Cohérents avec notre incohérence nous déjeunâmes...dans une pizzeria. Pour notre défense nous avions trouvé avant cela un pub dans lequel plus aucune place n'était libre et dont le charme ne suffit pas à nous convaincre d'attendre qu'une table se libère; le serveur nous convainquit encore moins, ne nous accordant qu'un vague intérêt à nous et à notre détresse alimentaire toute relative. La pizzeria, elle, était pour ainsi dire vide ? Ce qui n'empêcha pas le serveur de combiner avec grande dextérité incapacité au sourire (ça me rappela deux serveuses), lenteur au servir  et nonchalance dans l'inaction qui forcèrent mon admiration alors même qu'un papier publicitaire vantait les mérites de l'enseigne, le visage éclairé et la disponibilité sans faille des serveurs. A sa décharge il était assez tard surtout pour un anglais et il me paraît probable qu'il fut fatigué. Je le lui accorde bien volontiers, et ce alors qu'il ne me reverra sans doute jamais et n'a rien demandé, car j'étais moi-même d'une lourdeur patraque assez remarquable.

Sous le soleil de plomb qui enfermait Londres dans le cocon étouffant de sa pollution la suite du programme nous attendait. "Big Ben a dû fondre" s'avéra n'être que parole de chanson car Big Ben était bien là quand nous nous approchâmes après un peu de marche - tout faire à pied ne fut pas la moindre de nos fiertés. L'opportunité d'une énième photo débile - moi, dans une cabine téléphonique rouge dépassant aisément les 40° en son intérieur, faisant semblant de répondre au téléphone (moi, pas la cabine). Tout cela se déroulant sous le regard de Big Ben, qui n'a pourtant pas d'yeux (ni maître), en arrière-plan. On s'amuse comme on peut ! A côté du gros Ben se trouve le parlement anglais, haut lieu de la démocratie anglais, avec House of Commons et House of Lords (la part de démocratie réservée aux nobles) mêlés dans un beau bâtiment. Sans faire injure au Palais Bourbon, bien sûr, ni à celui du Luxembourg très jolis aussi mais moins anglais - merci Cap'tain Obvious. Certaines mauvaises langues persifleront que ce qui se trame entre les murs n'est pas digne de cette façade mais je m'inscris en faux. Il est bien connu en effet que les députés ou sénateurs, ou Members of Parliament, font bien plus de dégâts en dehors de leurs palais respectifs que pendant les séances. Mais, une démocratie d'incorruptibles nécessiterait des élus enfermés toute l'année, 24h/24, sans lien avec l'extérieur et les forces du lobby. Une démocratie d'incorruptibles serait donc déconnectée de tout. Le grand paradoxe du système démocratique !

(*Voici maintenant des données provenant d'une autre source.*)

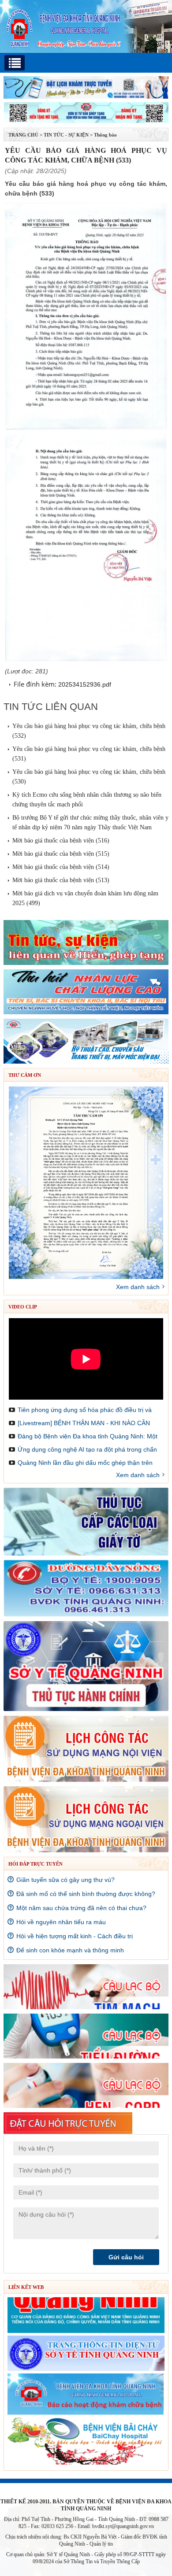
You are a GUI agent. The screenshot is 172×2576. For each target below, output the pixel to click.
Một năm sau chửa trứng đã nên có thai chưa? (81, 1907)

Sur ces considérations politiques d'un très haut niveau (la hauteur d'un comptoir de bar) nous étions en quête d'un autre monument English Hertiage, la Tour Jewel. Un peu à l'image du château de Portland il eut fallu une vision bionique pour trouver au premier coup d’œil cette petite tour qui servit jusqu'à la fin du XIXème siècle d'entrepôt pour les archives de la Chambre des Lords. C'est là que réside l'essentiel de l'intérêt de la qui n'est pas par ailleurs, et à juste titre, le monument le mieux indiqué de Londres. Elle fut cependant le théâtre de quelques péripéties et survécut notamment à un incendie qui ravagea les alentours en 1834, une bonne partie des monuments de Westminster étant touchés ... sauf la Tour Jewel qui résiste encore et toujours au fire envahisseur (ça rime, mais en prononçant 'fire' à l'anglaise, cette fois). Construite en 1364 par Edward III la tour fut également le lieu de quelques chamailleries entre d'un côté la Royauté)ça rime) et ses proches jardins, et de l'autre les ecclésiastiques et leur proche Abbey. Ces derniers durent séparer la tour de leur bâtiment car le roi ne souhaitait pas que la construction empiète sur ses précieux "gardens". Ils le durent, avec un mur, ce fut dur et ça dure (ça rime plein de fois !) encore puisque le mur construit à l'occasion fait partie la Westminster School. Oui, une vraie affaire de cour d'école !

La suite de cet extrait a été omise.